Start of DOCUMENT SECTION

-sighs-

Finally it’s Friday!!! Thank God! It has been an incredibly long week for me and it seems I’m going to have an even longer weekend. I have to drive my folks to Lake Charles for a funeral, which I’m not too happy about. But today I’m going to the casino to spend a lil money, about $40 then, I call it a wrap. After I come back from the funeral I plan on going to the movies to see Wanted with a good friend of mine.

I’ve still been feeling down since my last post. I don’t know why I let things bother me so much. In my high school days, I was able to let people go and go on about my business. But as of lately I’ve been real emotional and my feelings get hurt easily. I don’t cry or anything, it’s very hard for me to cry. But, I get real down and out and I don’t feel like doing anything at all. This all started after I was raped I believe. So, now I’m getting real personal.

I was 20 years old and a virgin. Something very precious was taken from me, that’ll I’ll NEVER get back. Maybe I should go to counseling or something to deal with this matter but I’m afraid they’ll try to medicate me or w/e. -Sighs- When I was 17 years old, I had my life planned out so beautifully but a few incidents changed all that and I feel so lost in this world. I’m going to keep faith in God, maybe He has something good for me :).

End of DOCUMENT SECTION
Start of DATA SECTION

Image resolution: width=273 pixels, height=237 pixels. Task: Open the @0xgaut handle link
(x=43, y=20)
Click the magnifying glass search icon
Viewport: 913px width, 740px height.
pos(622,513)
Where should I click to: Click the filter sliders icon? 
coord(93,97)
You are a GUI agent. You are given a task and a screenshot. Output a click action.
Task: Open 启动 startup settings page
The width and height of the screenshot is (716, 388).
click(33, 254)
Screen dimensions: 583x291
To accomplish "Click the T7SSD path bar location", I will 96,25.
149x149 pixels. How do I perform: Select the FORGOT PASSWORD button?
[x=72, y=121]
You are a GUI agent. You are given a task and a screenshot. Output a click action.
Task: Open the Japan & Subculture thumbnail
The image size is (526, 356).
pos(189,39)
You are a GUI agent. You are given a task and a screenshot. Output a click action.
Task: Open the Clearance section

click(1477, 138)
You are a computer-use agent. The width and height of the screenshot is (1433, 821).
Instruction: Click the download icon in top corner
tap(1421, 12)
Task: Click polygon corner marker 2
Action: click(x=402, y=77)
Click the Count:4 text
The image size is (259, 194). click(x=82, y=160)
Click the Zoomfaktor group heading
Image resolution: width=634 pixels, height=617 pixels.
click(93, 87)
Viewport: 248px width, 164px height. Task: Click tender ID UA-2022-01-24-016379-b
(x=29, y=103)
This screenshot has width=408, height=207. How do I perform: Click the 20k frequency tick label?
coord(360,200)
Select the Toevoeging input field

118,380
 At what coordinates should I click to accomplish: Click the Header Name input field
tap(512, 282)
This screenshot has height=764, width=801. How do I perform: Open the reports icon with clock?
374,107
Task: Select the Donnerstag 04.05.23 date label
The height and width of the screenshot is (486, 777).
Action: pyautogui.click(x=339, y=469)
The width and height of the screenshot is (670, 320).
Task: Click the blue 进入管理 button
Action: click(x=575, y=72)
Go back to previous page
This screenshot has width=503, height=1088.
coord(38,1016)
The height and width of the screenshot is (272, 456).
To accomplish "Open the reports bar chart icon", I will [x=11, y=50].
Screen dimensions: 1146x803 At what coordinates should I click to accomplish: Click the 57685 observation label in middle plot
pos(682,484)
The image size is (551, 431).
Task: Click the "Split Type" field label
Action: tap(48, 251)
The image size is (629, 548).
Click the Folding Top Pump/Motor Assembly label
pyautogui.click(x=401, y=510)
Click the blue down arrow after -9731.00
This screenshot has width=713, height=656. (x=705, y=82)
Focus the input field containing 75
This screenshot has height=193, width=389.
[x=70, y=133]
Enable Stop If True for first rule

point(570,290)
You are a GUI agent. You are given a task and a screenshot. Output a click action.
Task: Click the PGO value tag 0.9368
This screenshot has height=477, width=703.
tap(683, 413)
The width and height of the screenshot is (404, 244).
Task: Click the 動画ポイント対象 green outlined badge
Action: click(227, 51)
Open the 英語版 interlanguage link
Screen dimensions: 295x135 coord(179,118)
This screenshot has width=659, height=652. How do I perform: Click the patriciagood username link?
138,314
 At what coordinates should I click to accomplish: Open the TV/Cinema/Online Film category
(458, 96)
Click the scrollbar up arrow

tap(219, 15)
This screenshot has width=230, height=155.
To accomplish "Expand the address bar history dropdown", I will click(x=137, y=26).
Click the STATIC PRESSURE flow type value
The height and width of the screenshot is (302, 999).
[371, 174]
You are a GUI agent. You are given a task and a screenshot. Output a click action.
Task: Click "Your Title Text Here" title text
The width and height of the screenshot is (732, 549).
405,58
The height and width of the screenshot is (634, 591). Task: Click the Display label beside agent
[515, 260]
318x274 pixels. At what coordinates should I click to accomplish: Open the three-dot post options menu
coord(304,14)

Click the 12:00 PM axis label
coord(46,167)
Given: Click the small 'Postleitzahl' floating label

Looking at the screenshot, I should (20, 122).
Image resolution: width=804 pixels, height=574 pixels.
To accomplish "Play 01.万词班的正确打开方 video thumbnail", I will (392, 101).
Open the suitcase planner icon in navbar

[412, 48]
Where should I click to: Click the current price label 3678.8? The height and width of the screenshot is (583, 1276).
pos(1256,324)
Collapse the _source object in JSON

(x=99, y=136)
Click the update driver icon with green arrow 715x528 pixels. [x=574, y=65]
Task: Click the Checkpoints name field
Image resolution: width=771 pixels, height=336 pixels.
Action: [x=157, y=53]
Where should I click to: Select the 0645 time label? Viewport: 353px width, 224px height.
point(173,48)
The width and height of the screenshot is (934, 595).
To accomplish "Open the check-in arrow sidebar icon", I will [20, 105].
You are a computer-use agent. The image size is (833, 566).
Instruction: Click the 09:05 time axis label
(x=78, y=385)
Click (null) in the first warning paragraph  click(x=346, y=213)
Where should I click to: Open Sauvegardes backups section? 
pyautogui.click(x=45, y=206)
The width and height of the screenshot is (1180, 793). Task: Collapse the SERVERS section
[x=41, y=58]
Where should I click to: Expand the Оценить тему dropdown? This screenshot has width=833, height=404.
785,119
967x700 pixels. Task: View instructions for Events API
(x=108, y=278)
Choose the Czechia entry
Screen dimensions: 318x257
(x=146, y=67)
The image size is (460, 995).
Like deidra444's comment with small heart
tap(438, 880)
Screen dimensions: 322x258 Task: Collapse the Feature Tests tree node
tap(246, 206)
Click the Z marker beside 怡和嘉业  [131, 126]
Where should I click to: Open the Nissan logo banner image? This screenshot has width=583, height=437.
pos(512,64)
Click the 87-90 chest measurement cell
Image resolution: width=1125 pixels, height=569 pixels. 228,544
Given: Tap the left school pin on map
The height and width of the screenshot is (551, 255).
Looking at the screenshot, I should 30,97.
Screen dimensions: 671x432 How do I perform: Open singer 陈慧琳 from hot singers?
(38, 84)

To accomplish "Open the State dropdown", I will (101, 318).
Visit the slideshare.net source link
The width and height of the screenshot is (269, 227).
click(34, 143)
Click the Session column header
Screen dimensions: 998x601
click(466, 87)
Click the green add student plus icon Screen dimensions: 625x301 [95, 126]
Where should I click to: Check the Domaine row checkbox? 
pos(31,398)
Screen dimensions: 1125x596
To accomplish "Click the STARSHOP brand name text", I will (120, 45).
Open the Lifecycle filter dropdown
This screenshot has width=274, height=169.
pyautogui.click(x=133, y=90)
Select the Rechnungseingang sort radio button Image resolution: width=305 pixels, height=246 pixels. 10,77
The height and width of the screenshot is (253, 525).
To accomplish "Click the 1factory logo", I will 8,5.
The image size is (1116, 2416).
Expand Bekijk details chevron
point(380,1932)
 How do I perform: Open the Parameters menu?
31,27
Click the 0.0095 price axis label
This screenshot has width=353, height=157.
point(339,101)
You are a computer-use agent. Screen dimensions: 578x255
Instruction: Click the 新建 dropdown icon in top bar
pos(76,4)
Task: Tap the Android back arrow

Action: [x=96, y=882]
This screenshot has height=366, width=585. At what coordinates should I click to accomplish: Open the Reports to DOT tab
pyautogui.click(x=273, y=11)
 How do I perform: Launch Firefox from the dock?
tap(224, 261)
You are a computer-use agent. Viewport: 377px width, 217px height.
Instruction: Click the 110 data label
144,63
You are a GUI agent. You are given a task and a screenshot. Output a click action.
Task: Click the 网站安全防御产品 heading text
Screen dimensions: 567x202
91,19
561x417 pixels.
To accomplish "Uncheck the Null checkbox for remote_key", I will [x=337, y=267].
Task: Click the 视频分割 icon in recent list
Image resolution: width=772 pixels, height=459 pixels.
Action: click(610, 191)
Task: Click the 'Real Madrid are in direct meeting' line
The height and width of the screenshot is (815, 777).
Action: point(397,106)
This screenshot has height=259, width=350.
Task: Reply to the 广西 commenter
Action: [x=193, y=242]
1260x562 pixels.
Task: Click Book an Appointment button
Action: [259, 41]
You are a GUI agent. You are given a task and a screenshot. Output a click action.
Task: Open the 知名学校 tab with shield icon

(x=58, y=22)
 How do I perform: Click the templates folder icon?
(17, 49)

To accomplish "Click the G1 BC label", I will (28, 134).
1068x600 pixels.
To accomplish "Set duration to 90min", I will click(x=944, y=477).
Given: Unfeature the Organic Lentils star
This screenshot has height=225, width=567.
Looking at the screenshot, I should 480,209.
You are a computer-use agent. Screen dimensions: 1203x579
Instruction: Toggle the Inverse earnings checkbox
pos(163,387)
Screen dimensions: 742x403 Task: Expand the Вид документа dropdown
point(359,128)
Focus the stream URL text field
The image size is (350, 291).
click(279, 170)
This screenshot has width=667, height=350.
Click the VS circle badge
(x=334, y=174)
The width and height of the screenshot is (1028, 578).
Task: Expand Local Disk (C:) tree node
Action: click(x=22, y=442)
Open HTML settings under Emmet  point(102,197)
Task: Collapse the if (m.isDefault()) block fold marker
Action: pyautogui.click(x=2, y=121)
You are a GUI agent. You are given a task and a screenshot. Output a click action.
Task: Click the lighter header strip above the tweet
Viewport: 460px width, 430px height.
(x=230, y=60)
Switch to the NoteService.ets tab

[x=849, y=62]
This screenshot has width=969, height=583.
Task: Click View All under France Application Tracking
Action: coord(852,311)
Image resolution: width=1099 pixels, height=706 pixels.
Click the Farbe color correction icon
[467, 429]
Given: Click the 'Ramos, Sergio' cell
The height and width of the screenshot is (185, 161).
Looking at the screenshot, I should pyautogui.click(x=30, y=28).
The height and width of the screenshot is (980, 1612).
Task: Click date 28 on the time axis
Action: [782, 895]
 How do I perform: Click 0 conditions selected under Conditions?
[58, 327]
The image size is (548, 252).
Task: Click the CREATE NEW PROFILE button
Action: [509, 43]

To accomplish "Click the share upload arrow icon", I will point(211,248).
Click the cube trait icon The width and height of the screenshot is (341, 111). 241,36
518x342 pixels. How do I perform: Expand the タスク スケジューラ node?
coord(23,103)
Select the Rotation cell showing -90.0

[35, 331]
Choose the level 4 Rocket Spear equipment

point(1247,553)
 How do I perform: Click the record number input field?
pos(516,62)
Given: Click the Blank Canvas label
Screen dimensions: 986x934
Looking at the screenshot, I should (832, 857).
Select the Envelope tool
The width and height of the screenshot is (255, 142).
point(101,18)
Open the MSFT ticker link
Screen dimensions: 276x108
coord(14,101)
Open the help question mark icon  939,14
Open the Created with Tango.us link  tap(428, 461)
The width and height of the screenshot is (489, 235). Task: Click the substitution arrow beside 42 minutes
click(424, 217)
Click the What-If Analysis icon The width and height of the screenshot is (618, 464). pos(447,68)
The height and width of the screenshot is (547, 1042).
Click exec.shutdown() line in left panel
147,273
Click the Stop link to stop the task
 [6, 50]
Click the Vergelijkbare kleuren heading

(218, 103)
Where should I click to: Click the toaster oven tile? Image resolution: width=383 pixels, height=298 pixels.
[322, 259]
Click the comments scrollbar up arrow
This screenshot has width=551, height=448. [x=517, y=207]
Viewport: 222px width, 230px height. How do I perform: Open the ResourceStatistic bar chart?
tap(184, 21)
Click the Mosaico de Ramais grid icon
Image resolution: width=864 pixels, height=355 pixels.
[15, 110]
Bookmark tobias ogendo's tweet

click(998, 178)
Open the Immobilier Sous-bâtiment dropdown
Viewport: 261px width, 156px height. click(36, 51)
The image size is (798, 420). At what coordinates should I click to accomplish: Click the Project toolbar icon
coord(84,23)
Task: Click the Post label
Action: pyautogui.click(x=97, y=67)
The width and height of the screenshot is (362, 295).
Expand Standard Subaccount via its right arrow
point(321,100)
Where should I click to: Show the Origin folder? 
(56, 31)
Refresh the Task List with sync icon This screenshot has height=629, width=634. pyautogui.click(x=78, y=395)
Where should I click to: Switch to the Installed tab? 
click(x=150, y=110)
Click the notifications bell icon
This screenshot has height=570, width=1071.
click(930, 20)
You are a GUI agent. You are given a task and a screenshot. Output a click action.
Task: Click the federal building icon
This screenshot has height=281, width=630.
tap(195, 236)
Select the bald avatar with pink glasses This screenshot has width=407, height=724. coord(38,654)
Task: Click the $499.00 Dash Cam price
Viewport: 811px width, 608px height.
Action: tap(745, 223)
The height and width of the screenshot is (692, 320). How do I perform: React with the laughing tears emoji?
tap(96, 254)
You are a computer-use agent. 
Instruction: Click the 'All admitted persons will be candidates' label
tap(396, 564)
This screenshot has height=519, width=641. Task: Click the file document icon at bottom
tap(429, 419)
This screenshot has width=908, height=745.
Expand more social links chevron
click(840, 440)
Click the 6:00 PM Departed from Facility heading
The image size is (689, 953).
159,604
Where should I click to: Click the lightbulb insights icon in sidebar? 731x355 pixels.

End of DATA SECTION

COMPLETE THE FOLLOWING
a. List the activities the blog post says the writer has planned for Friday and the weekend.
b. In the blog post, how much money does the writer plan to spend at the casino?
c. Extend the blog post, picking up after its final sentence.

ANSWERS TO EACH TASK
a. Going to the casino to spend about $40; driving the writer's folks to Lake Charles for a funeral; going to the movies to see Wanted with a good friend.

b. About $40.

c.
  1. Kay • June 28th, 2008 | 1:01 pm |

    Counseling isn’t a bad idea. I tried it. It helped me out alot. Letting things out to someone who doesn’t THINK they know you is a good step. You wont be finish with one session but you will break the ice.

    I been in this situation already.

    I kept it a secret for years.

  2. Shannon • June 30th, 2008 | 3:18 am |

    I’m sorry that you had to go through so much. I agree with Kay, you should definitely see about getting counseling. It may help you a lot.

  3. Romney • June 30th, 2008 | 7:48 pm |

    I am so glad I stumbled upon this post. Girl you should definitely consider counseling, because NOTHING is wrong with that. Freshman year I HAD to go to counseling I found out my father was dying and my boyfriend was cheating all in the same weekend. Things can be so devastating you need an outlet, someone else to talk to.

    I know how you feel about how it used to be this way in high school. I had that conversation with my older sister back in April, when my bf & I broke up for a few days. I was just sooooo torn up. It really sucked and all I could think of was how I wish I didn’t give a fuck, like I used to in High School. But my sister told me that was high school for a reason and I’ve grown since then. Which is true, but it still sucks!

    I really do hope that you definitely check out counseling. If you don’t feel comfortable about them suggesting medications you can just tell them that. They aren’t going to MAKE you do anything you don’t want to do. Good luck.